SUPPLIED DATA:

════════════════

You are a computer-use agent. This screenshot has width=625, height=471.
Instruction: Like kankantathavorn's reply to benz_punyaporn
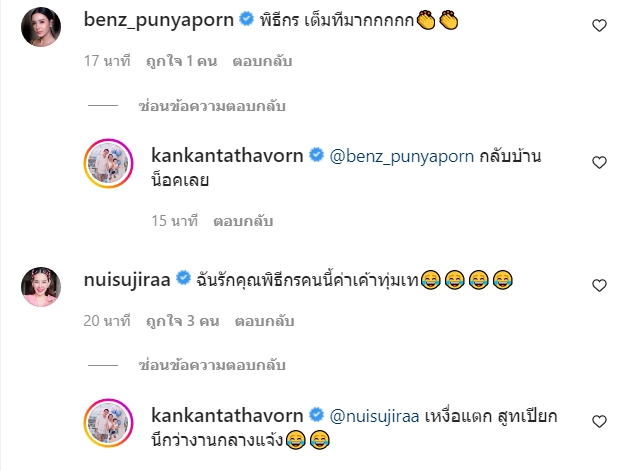(599, 163)

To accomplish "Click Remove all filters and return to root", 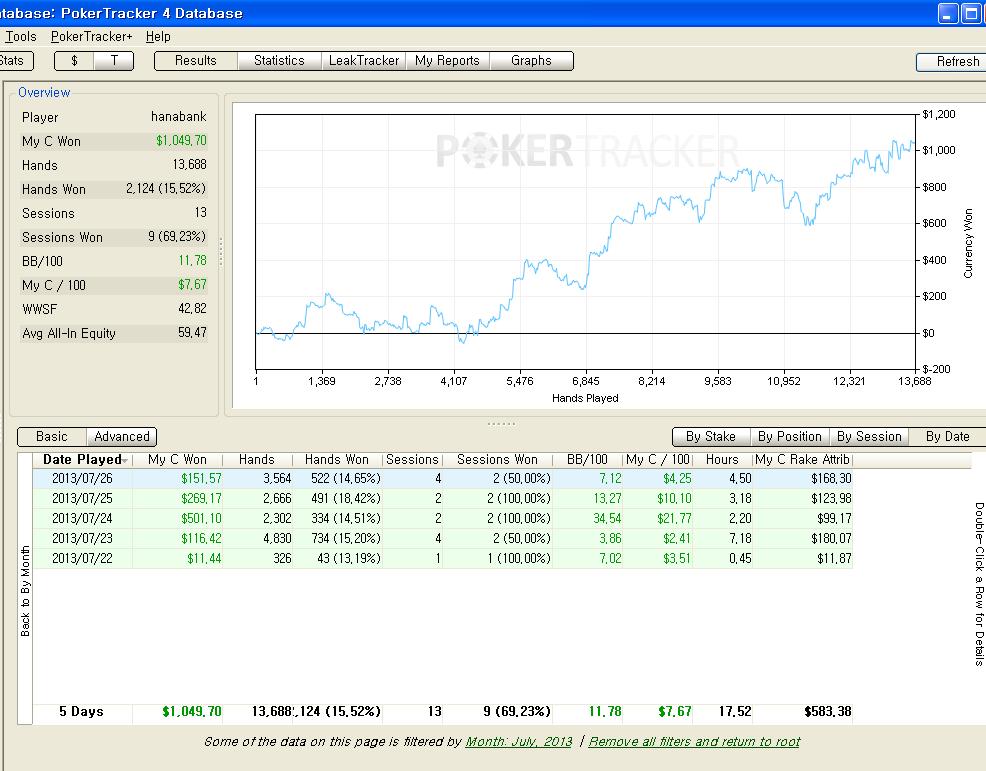I will tap(694, 741).
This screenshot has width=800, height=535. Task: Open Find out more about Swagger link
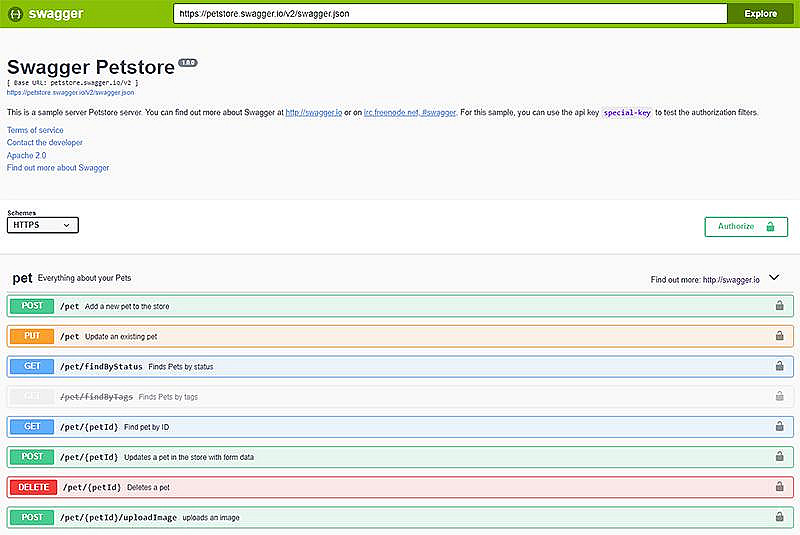[x=58, y=168]
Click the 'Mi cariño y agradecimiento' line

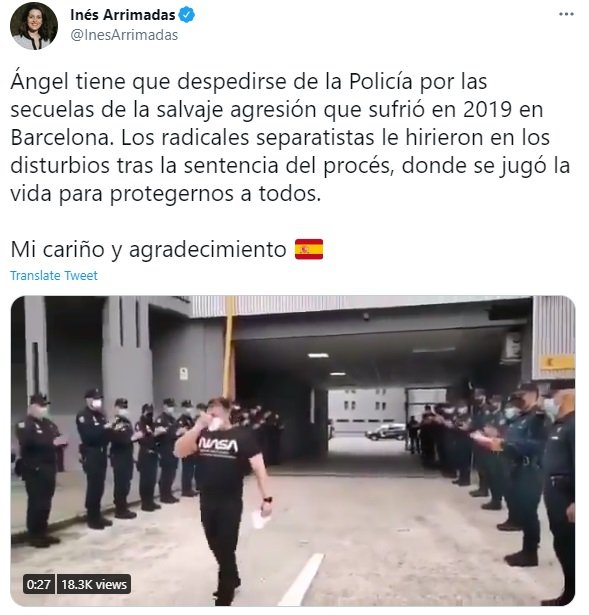(148, 249)
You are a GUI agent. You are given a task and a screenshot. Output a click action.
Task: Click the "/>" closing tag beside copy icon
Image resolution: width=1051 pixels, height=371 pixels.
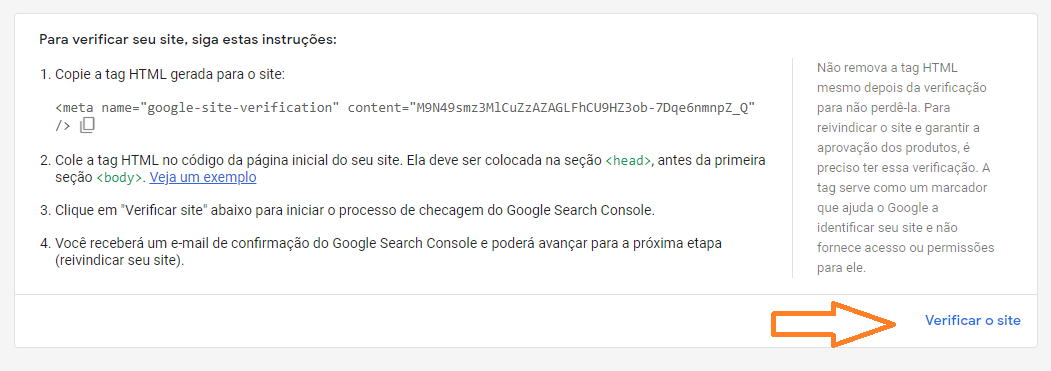[x=63, y=125]
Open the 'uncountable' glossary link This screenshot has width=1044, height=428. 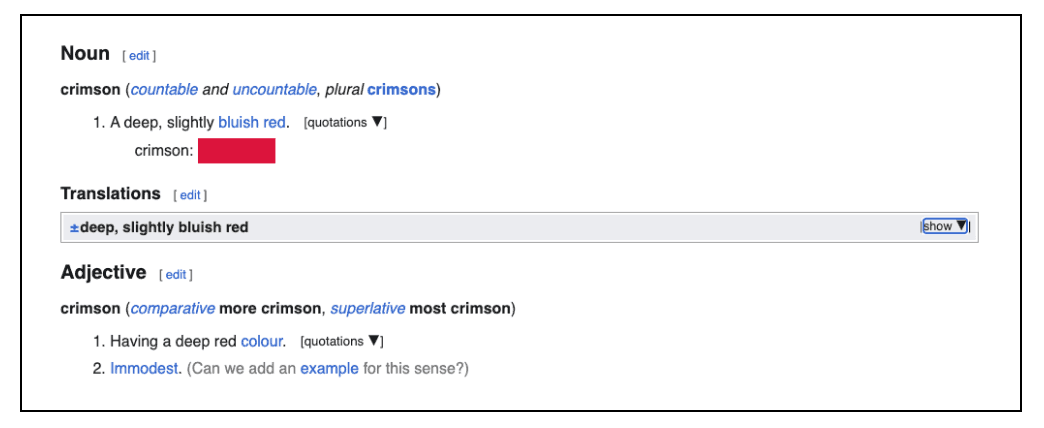[x=275, y=90]
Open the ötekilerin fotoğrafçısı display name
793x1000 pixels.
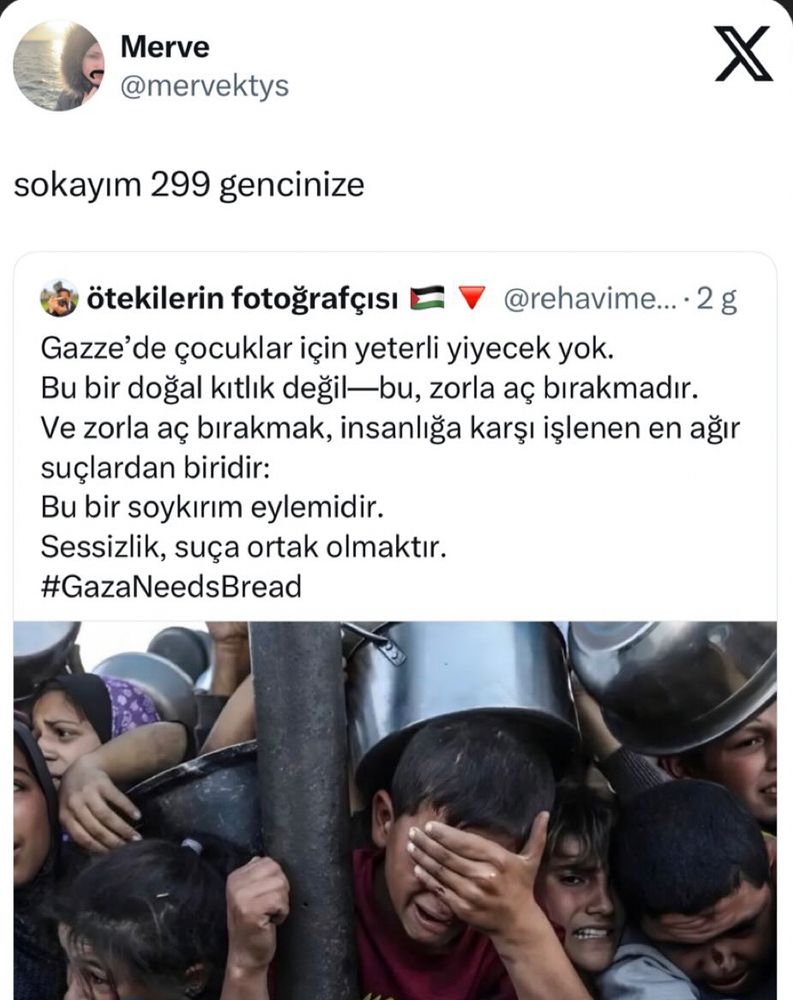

════════════════

EXERCISE DESCRIPTION: Every line from the one bearing "Open the ötekilerin fotoğrafçısı display name" through the end of the data above must be output exactly, and no picture may appear.

EXERCISE ANSWER:
Open the ötekilerin fotoğrafçısı display name
793x1000 pixels.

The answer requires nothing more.